For cloning full-length cDNA into the pBAC transcription vector, the 5′-terminal F1 cDNA fragment was initially cloned into the SphI site of pBAC; then, F2 ∼ F8 contiguous cDNA fragments were directionally assembled into the SacII site of pBAC stepwise by using an In-Fusion cloning kit (Takara Bio Inc.) (Fig. 1B). Sequence analysis of the resultant BAC clone containing full-length C-78E128 cDNA, named pBAC/C-78FL, revealed eight and one mismatch in the ORF1ab and N genes, respectively, compared to the parental C-78E128 strain.

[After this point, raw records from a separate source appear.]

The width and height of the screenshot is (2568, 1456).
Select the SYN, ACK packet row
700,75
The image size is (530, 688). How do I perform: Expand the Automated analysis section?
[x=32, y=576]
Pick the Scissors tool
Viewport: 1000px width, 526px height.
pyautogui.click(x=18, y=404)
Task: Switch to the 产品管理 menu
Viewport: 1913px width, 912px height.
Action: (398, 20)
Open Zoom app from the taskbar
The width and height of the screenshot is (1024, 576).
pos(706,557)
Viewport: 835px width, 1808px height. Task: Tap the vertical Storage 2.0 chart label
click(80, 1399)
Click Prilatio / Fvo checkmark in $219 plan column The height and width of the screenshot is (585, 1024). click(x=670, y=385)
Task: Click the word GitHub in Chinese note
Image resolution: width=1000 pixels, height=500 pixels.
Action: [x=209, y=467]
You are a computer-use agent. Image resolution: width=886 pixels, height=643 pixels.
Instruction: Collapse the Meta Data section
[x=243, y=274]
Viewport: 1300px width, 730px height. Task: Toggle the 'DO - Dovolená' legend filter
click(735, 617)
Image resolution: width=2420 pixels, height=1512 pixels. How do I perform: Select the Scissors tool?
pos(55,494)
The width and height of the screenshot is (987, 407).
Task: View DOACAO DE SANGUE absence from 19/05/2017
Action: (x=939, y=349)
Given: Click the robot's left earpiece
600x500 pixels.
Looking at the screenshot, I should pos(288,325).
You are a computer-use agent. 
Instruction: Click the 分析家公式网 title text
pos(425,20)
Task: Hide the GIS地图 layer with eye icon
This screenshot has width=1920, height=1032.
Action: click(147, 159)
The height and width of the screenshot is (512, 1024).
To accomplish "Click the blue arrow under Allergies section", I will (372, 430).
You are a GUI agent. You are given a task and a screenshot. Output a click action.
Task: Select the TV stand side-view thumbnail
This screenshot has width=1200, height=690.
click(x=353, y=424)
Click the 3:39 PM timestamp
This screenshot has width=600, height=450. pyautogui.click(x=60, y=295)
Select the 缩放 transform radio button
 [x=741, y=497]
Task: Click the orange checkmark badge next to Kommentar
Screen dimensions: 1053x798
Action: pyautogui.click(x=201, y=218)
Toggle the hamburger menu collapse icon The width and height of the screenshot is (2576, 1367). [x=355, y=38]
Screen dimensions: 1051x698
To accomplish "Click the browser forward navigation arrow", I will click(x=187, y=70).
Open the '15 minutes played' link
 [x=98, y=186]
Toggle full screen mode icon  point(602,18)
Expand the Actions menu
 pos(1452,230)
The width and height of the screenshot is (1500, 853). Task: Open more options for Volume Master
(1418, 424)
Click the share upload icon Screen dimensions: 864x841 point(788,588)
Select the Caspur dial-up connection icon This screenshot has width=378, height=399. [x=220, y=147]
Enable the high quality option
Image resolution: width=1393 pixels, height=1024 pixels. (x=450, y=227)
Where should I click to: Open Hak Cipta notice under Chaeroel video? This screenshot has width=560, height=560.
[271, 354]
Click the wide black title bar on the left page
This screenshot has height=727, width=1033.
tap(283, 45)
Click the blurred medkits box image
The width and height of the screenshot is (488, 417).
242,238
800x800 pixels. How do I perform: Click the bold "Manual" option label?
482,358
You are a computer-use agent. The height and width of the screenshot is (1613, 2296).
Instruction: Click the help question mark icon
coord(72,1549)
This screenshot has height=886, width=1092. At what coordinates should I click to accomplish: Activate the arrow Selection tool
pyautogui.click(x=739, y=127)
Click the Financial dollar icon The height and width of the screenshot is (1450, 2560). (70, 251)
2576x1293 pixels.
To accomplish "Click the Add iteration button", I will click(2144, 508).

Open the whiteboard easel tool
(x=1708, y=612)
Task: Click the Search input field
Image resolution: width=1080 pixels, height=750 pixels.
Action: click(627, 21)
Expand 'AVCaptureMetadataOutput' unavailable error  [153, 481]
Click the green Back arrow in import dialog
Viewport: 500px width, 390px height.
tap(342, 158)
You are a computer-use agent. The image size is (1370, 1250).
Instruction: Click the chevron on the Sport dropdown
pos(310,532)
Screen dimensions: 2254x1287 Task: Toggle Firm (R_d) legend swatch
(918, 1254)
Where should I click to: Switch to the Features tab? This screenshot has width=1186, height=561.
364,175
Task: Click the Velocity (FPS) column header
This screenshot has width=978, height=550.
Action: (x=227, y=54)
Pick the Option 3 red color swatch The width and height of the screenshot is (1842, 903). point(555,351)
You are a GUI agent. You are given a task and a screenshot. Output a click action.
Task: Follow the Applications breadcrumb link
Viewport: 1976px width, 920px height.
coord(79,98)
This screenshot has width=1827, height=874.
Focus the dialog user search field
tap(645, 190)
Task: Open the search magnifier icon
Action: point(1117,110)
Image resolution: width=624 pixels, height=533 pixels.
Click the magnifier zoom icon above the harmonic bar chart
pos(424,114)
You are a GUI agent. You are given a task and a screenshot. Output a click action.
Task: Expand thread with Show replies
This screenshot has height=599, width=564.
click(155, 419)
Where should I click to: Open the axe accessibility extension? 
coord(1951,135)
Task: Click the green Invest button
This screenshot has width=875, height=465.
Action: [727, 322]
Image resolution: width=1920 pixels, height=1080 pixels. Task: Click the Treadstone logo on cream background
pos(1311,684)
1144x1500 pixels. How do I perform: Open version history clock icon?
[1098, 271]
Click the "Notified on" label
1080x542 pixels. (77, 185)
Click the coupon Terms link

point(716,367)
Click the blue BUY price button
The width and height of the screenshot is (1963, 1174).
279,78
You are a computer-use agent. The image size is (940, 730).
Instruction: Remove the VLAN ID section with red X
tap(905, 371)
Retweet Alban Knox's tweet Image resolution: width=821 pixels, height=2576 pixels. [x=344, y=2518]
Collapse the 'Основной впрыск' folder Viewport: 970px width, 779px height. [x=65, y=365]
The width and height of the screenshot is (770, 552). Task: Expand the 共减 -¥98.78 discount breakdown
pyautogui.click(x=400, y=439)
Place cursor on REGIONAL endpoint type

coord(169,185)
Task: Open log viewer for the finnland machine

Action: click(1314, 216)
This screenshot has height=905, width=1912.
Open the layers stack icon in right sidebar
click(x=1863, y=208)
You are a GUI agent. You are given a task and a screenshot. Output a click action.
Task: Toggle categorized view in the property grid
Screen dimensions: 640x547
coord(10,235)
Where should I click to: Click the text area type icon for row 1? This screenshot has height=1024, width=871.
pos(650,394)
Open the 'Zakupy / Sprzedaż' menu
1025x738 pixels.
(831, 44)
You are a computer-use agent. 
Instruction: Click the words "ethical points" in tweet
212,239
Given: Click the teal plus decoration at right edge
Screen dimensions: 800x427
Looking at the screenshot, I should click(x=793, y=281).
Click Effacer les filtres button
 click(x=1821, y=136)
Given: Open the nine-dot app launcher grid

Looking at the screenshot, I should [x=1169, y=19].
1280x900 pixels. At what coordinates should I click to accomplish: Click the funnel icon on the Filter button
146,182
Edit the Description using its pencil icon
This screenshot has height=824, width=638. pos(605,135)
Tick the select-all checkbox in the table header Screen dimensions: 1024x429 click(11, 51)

2.4. Genetic manipulation of BAC-cloned full-length viral genome in E. coli

We employed bacteriophage lambda Red-mediated two-step homologous recombination to manipulate the BAC-cloned full-length IBV genome in E. coli (Kato et al., 2008; Tischer et al., 2006). The BAC-cloned DNA was transfected into the E. coli GS1783 strain (Tischer et al., 2010), which carries chromosomally encoded genes for Red-mediated recombination under a temperature-inducible promoter, and the I-SceI gene under an arabinose-inducible promoter. To construct a gene transfer vector for Red-mediated recombination, named pBR-kan, the I-SceI recognition site and the kanamycin resistance gene (Kmr) were amplified from pEPkan-S (Tischer et al., 2006) by using primer set Isce-kan-pF/Isce-kan-pR (sTable 1) and cloned into the EcoRI/BamHI sites of pBR322 (Nippon gene Co., Ltd, Tokyo, Japan) (GenBank/NCBI/NLM accession J01749.1). IBV sequences of interest were cloned into the pBR-kan transfer vector, and a DNA fragment containing IBV sequences, the I-SceI recognition site, and Kmr was amplified and transfected into the E. coli GS1783 strain harboring the BAC-cloned DNA to initiate the 1st Red-mediated recombination reaction. Kmr was then excised via arabinose-induced cleavage at the I-SceI site and the 2nd Red-mediated recombination in E. coli.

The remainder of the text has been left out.